■ Exercise prompt ■
Starting at the line with "Where should I click to: Click the data" and going on through the line with "The width and height of the screenshot is (1064, 1146).", reproduce each line in the records below exactly and nothing more.

++++

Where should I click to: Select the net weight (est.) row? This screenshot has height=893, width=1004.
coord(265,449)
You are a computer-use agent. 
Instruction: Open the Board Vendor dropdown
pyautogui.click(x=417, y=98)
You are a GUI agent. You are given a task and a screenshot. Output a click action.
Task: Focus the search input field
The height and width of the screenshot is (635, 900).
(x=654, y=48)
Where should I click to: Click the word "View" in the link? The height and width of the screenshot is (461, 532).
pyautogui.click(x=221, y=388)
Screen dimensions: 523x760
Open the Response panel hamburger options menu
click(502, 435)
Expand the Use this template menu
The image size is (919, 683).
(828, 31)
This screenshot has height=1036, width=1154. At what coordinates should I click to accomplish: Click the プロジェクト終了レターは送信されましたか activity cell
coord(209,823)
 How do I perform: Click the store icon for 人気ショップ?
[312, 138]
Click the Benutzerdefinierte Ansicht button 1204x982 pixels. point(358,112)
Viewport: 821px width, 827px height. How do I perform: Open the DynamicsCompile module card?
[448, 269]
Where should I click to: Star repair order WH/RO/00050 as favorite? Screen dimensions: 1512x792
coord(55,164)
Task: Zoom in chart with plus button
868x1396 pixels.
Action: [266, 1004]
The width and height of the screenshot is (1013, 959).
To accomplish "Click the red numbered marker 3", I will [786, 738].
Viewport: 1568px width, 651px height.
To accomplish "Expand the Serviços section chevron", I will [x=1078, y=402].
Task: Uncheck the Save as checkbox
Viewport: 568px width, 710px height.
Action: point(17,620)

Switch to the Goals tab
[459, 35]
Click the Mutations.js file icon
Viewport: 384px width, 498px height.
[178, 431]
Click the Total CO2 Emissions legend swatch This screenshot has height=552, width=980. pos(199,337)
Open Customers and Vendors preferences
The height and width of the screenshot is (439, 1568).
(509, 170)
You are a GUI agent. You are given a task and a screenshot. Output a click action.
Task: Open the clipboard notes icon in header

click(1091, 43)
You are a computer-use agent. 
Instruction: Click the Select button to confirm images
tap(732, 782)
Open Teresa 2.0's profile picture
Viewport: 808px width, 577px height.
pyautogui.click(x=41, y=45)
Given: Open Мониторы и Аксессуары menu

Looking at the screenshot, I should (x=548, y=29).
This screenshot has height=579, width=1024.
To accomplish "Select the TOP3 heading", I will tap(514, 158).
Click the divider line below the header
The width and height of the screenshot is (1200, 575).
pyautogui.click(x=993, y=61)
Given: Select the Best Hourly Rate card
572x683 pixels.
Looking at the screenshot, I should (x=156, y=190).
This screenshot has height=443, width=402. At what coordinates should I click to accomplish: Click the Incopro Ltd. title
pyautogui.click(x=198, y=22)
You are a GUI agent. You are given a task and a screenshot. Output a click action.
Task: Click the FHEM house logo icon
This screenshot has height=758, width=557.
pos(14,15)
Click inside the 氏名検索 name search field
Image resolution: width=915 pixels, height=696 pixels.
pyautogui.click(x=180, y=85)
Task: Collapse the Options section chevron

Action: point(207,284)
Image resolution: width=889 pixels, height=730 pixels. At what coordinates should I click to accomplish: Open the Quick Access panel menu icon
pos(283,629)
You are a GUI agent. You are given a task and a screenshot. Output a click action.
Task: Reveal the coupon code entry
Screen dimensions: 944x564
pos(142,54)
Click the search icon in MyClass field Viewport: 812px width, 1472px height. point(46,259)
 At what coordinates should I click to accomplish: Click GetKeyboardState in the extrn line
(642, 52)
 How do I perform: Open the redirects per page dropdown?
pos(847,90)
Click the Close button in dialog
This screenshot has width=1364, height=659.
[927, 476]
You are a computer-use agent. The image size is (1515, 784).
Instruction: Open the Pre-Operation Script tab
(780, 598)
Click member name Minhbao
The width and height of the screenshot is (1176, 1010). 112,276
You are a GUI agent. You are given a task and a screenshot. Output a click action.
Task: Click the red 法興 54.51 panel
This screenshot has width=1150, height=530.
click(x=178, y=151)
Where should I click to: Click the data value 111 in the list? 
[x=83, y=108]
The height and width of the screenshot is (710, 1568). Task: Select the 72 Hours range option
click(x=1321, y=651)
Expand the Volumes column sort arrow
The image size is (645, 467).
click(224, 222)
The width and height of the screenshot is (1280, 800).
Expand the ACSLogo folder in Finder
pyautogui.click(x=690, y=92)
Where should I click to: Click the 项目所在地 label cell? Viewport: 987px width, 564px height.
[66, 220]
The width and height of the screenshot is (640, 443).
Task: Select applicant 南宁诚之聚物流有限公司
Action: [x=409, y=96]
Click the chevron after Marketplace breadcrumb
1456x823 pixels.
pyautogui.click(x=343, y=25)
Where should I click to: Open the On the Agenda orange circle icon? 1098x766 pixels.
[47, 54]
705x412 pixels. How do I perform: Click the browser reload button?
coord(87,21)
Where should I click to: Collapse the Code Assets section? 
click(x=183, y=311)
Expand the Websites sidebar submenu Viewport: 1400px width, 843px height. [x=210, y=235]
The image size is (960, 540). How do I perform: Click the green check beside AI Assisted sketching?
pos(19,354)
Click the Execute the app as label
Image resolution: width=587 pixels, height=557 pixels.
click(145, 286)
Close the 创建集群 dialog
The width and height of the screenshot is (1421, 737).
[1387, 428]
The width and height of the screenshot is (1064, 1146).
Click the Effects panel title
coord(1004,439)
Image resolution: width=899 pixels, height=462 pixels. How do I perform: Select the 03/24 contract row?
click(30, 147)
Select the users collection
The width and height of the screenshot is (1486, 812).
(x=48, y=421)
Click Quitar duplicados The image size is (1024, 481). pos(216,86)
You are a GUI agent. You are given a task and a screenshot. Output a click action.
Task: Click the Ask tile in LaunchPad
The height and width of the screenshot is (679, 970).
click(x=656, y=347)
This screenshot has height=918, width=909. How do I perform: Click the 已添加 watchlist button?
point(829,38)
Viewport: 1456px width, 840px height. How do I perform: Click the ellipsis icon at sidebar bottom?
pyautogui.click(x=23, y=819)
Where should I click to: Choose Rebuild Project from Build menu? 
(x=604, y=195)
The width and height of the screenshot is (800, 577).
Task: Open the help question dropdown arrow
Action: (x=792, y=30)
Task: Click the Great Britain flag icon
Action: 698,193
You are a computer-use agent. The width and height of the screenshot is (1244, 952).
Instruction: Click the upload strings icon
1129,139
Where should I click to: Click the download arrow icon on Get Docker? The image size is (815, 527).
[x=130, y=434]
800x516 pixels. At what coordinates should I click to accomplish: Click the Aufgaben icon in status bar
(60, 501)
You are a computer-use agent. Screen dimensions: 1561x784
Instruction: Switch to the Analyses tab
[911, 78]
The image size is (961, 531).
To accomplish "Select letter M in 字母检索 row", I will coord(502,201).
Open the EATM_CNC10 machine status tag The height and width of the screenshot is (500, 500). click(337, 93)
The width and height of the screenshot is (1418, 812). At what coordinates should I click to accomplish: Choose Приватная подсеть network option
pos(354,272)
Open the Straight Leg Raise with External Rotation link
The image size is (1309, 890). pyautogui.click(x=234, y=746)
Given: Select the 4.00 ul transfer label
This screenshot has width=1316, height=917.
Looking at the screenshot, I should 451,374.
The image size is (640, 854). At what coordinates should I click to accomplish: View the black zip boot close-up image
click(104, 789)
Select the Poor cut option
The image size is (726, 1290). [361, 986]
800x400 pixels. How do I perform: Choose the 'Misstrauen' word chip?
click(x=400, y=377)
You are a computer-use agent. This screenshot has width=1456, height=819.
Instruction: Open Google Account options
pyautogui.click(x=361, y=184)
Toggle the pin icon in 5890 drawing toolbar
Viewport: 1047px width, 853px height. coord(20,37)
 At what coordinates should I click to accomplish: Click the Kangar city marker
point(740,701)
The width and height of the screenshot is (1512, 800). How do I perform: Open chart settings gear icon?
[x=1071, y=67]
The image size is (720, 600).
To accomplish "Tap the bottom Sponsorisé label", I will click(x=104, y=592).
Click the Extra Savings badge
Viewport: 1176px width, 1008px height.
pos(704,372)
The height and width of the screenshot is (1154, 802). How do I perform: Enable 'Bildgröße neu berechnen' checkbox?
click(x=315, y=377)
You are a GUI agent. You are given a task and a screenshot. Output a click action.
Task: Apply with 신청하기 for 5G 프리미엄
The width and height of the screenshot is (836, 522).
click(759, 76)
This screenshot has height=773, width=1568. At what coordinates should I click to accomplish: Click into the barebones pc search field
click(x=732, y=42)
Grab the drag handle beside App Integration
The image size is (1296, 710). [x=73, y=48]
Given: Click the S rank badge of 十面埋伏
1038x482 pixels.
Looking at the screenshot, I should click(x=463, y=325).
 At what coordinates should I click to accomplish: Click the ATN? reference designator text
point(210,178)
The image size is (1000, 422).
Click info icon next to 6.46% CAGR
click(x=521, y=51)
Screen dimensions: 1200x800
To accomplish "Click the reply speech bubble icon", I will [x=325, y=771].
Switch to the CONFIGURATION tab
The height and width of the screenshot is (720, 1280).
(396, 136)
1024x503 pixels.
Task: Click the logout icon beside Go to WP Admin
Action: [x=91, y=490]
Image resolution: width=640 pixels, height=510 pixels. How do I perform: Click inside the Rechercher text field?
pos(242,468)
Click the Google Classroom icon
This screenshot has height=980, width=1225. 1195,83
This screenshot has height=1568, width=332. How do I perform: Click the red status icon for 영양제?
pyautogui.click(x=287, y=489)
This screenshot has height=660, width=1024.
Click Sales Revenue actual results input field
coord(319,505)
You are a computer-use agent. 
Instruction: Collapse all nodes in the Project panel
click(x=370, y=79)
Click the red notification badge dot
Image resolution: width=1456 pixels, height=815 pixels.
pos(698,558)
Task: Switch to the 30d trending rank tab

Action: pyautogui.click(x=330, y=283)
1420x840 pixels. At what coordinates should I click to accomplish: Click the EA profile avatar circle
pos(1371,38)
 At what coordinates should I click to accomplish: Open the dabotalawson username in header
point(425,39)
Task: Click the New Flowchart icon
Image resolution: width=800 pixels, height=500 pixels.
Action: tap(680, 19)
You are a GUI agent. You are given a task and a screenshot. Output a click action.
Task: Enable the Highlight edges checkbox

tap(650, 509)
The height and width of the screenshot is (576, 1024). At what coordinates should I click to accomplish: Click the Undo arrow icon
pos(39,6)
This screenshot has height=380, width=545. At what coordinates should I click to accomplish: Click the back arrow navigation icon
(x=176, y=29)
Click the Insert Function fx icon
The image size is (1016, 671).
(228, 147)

++++

■ Your solution ■
Where should I click to: Click the data value 111 in the list? 
[x=83, y=108]
The height and width of the screenshot is (710, 1568). Task: Select the 72 Hours range option
click(x=1321, y=651)
Expand the Volumes column sort arrow
The image size is (645, 467).
click(224, 222)
The width and height of the screenshot is (1280, 800).
Expand the ACSLogo folder in Finder
pyautogui.click(x=690, y=92)
Where should I click to: Click the 项目所在地 label cell? Viewport: 987px width, 564px height.
[66, 220]
The width and height of the screenshot is (640, 443).
Task: Select applicant 南宁诚之聚物流有限公司
Action: [x=409, y=96]
Click the chevron after Marketplace breadcrumb
1456x823 pixels.
pyautogui.click(x=343, y=25)
Where should I click to: Open the On the Agenda orange circle icon? 1098x766 pixels.
[47, 54]
705x412 pixels. How do I perform: Click the browser reload button?
coord(87,21)
Where should I click to: Collapse the Code Assets section? 
click(x=183, y=311)
Expand the Websites sidebar submenu Viewport: 1400px width, 843px height. [x=210, y=235]
The image size is (960, 540). How do I perform: Click the green check beside AI Assisted sketching?
pos(19,354)
Click the Execute the app as label
Image resolution: width=587 pixels, height=557 pixels.
click(145, 286)
Close the 创建集群 dialog
The width and height of the screenshot is (1421, 737).
[1387, 428]
The width and height of the screenshot is (1064, 1146).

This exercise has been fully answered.